--- RECORDS SHOWN ---
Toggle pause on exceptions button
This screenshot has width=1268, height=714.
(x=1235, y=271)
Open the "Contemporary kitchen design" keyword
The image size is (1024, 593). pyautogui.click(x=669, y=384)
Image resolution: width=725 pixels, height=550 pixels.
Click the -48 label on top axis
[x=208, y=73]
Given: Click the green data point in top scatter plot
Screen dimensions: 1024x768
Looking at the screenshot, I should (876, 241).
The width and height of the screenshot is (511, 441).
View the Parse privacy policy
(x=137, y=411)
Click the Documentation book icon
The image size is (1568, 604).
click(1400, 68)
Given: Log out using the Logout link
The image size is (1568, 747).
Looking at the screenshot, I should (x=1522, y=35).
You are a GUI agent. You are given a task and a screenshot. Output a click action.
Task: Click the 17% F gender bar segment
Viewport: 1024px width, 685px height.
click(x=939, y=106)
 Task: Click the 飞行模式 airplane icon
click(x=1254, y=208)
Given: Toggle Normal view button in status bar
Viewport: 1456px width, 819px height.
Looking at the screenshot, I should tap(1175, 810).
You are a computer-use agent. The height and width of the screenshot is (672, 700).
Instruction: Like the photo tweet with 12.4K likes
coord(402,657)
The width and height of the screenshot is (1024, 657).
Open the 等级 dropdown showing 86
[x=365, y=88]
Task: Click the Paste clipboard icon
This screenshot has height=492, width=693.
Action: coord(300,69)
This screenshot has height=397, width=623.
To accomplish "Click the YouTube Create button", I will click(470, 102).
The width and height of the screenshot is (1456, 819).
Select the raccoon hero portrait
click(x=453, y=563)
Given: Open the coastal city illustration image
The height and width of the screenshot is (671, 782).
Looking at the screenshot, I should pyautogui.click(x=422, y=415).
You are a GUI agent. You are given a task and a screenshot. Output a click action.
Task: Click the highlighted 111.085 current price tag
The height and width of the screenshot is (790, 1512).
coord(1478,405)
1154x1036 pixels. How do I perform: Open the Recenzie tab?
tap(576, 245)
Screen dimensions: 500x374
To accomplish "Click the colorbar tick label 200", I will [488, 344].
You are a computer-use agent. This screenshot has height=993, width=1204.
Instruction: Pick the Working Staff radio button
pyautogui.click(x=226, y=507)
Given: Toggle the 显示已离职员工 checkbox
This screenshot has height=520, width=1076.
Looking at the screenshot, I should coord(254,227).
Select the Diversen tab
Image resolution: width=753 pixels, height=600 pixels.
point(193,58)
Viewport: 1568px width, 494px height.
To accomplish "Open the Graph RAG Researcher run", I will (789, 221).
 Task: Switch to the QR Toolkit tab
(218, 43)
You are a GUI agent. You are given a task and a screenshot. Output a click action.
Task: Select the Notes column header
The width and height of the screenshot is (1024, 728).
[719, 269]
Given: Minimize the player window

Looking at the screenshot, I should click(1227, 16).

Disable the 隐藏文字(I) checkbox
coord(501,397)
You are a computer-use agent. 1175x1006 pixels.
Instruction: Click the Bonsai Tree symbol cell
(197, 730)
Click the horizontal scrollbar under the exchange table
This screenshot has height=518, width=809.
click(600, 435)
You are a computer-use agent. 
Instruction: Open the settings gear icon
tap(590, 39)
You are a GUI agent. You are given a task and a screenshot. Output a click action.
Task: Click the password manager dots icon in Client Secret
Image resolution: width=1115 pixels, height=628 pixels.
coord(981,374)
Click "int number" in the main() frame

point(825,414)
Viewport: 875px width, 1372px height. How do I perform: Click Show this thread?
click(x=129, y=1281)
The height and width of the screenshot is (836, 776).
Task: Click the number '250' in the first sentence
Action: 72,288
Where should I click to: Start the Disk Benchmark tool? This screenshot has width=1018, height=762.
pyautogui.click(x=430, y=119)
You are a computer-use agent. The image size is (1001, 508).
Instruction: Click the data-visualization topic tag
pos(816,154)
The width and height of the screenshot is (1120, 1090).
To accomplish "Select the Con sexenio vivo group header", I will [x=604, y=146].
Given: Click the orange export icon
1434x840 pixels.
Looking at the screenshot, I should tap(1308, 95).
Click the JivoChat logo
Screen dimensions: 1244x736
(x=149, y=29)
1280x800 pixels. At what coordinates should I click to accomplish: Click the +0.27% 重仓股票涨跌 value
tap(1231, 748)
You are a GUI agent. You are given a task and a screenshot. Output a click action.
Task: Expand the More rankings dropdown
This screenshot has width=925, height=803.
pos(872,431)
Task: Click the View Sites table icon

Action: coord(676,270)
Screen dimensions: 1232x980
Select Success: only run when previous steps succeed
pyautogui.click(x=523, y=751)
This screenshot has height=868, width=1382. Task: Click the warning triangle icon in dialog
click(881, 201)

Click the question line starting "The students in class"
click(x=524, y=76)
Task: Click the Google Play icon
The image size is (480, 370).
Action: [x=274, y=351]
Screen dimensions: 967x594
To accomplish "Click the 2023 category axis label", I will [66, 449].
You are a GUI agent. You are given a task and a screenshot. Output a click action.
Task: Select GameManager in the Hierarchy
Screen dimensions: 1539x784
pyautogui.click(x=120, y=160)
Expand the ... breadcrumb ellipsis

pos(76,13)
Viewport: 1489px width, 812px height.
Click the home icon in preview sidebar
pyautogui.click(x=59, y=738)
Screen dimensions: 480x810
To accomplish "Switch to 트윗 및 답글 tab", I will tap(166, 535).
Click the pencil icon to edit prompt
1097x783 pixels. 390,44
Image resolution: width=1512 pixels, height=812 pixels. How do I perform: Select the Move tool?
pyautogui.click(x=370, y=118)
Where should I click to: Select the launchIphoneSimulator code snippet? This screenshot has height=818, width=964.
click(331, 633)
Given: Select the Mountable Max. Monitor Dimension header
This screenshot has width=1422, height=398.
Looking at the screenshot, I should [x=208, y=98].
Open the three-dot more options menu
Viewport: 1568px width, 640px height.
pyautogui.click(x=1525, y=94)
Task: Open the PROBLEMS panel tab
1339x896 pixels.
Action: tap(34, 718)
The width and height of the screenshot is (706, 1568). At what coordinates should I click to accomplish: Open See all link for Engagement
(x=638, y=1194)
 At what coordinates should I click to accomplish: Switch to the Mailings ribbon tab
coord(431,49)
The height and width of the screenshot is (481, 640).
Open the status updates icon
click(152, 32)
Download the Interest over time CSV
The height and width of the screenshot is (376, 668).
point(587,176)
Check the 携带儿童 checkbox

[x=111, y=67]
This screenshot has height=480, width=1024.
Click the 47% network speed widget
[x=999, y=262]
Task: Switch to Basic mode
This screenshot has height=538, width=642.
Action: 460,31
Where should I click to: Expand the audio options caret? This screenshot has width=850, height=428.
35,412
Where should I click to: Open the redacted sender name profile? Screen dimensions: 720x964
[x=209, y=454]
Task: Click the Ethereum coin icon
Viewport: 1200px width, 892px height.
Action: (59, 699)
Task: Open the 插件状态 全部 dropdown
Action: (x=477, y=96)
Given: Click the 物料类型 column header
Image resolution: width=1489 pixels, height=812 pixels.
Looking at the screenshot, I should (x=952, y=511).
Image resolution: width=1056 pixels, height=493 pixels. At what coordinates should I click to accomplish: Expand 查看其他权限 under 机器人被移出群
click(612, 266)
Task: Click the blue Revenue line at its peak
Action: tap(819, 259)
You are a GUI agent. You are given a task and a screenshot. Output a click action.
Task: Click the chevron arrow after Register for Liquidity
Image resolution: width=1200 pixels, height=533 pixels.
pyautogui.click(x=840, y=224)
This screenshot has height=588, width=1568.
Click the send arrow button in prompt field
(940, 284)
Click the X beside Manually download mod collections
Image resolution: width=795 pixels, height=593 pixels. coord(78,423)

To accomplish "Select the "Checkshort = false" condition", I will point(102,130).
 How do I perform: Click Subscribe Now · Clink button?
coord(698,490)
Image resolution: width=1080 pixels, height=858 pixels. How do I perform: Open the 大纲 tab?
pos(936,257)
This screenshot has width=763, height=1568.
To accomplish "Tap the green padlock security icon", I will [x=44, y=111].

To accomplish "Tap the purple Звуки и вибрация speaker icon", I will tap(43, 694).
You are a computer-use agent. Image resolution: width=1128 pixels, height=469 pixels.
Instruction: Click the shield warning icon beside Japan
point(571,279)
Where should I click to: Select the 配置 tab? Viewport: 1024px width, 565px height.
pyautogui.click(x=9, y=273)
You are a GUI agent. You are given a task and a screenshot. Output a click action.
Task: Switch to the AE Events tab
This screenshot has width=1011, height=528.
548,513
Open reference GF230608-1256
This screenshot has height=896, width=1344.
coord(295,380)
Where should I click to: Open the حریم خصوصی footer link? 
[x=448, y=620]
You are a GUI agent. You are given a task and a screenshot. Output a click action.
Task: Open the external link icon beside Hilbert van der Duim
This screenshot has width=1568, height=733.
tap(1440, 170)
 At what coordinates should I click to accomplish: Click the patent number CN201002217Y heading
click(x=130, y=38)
---
Pick out each row above that contains the word "green" and copy every one of those rows in full.

ANSWER TO THIS TASK.
Given: Click the green data point in top scatter plot
To accomplish "Tap the green padlock security icon", I will [x=44, y=111].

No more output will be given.